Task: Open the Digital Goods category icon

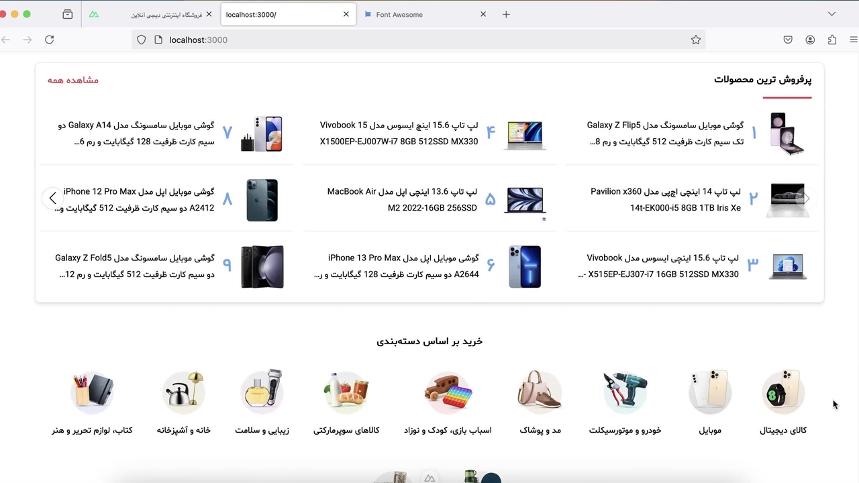Action: 782,392
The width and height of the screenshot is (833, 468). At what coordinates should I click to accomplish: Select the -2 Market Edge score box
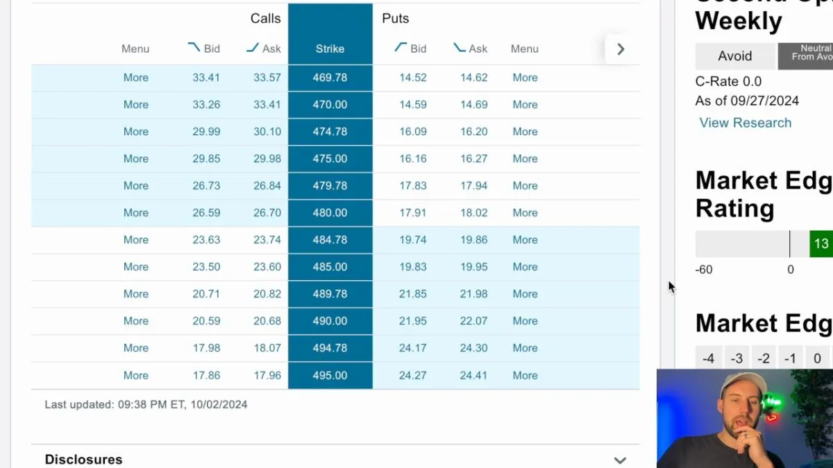764,358
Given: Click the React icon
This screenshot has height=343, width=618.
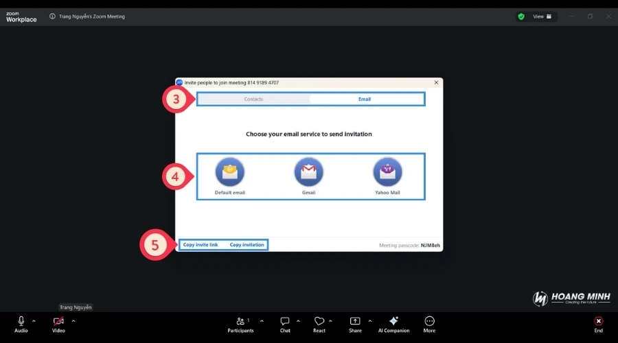Looking at the screenshot, I should click(x=319, y=321).
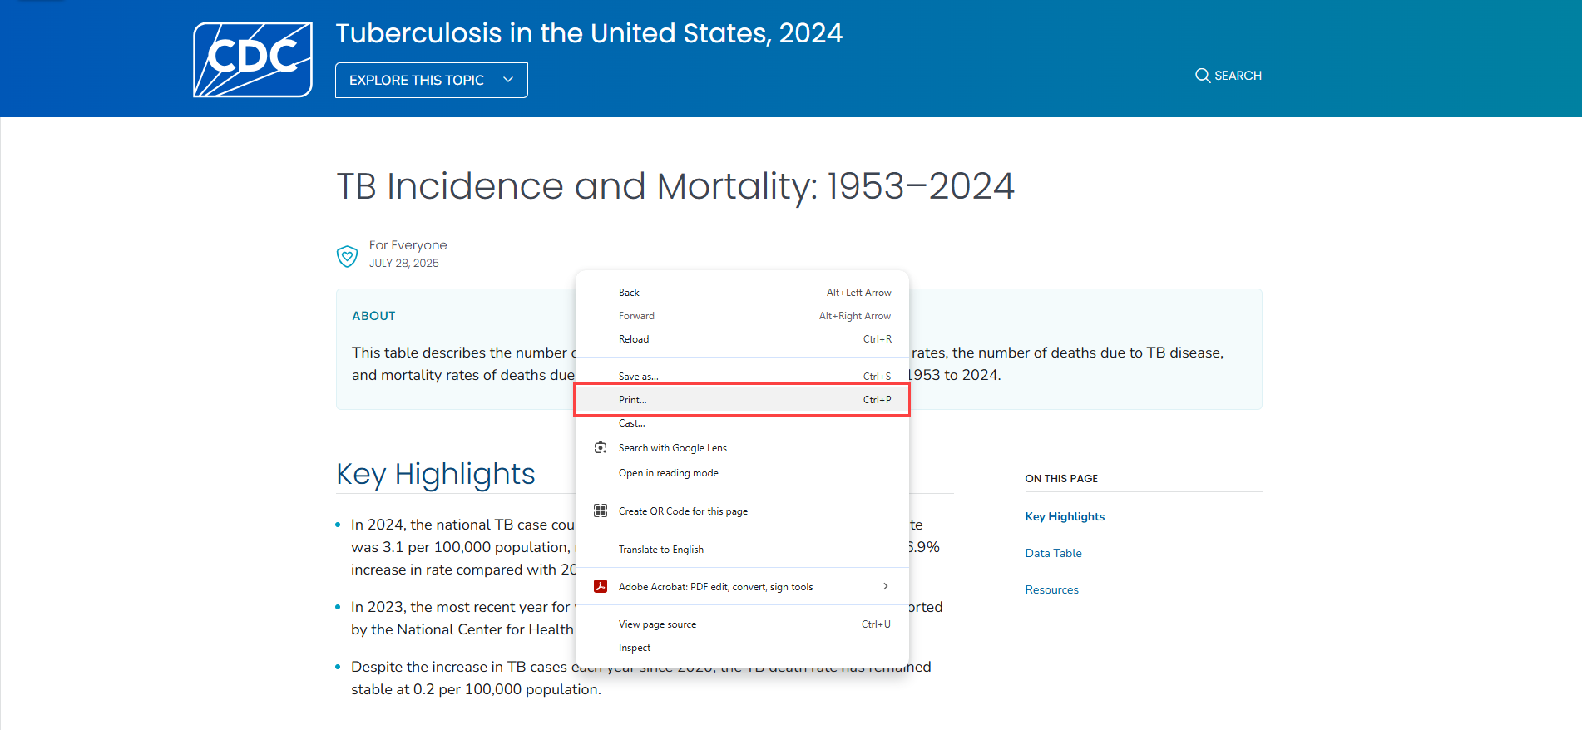Expand the Explore This Topic dropdown
This screenshot has height=730, width=1582.
point(431,81)
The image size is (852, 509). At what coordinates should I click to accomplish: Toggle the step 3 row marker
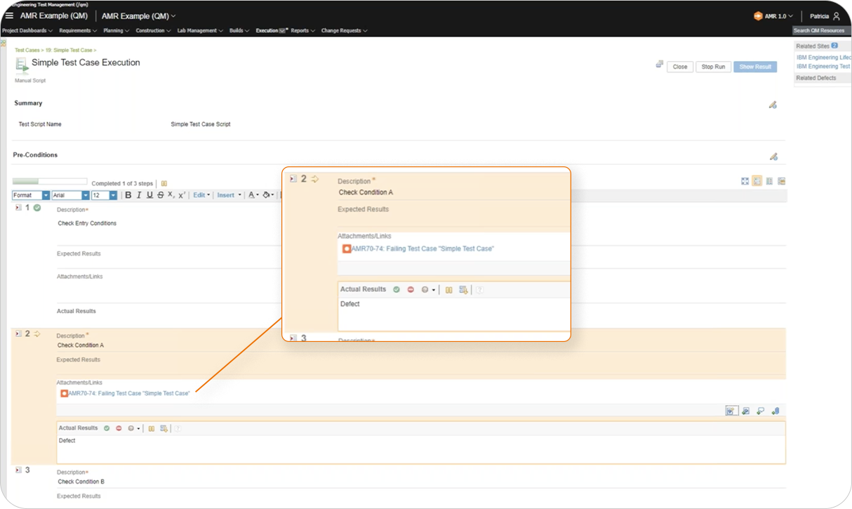[x=18, y=470]
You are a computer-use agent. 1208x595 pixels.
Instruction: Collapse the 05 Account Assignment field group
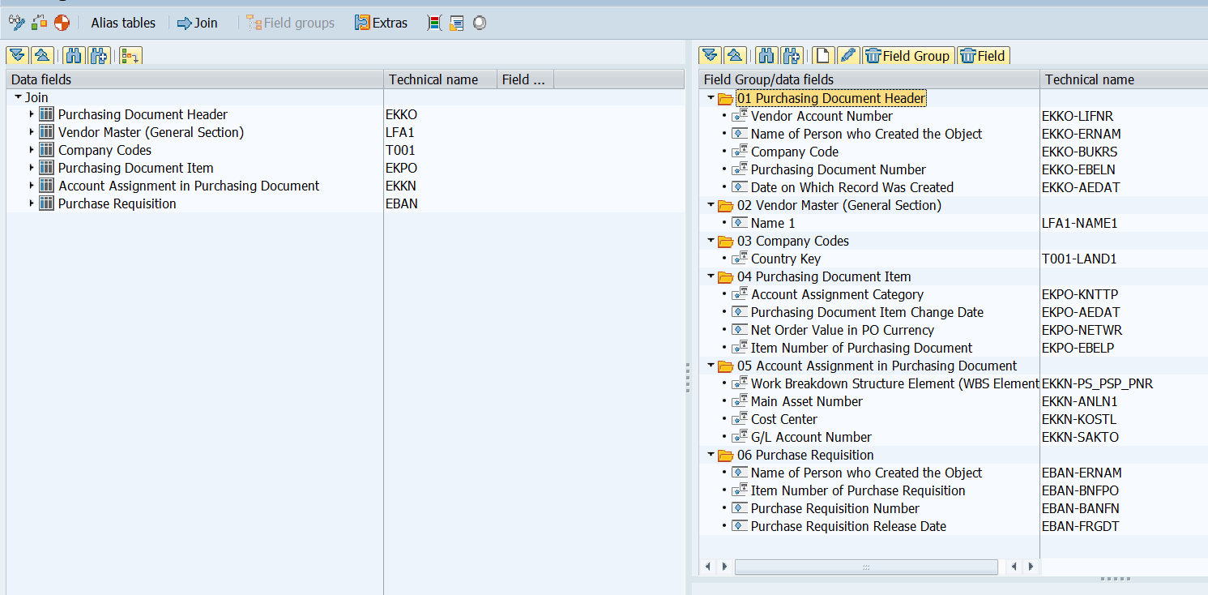(x=711, y=366)
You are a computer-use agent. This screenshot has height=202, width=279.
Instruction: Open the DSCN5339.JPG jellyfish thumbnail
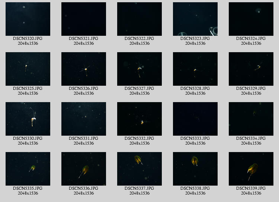[x=251, y=169]
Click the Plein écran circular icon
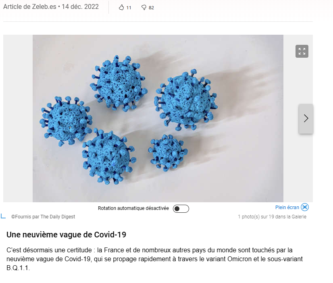This screenshot has width=333, height=283. (305, 207)
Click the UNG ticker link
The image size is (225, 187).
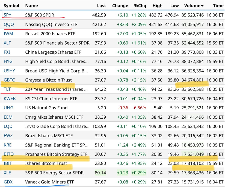tap(8, 108)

◆ **PROBLEM STATEMENT**
Every line of the material above that has the string "agent" needs pulling out.

◆ **ANSWER SPACE**
You are a computer-use agent. 1208x595 pixels.
You are a computer-use agent. This screenshot has height=202, width=279.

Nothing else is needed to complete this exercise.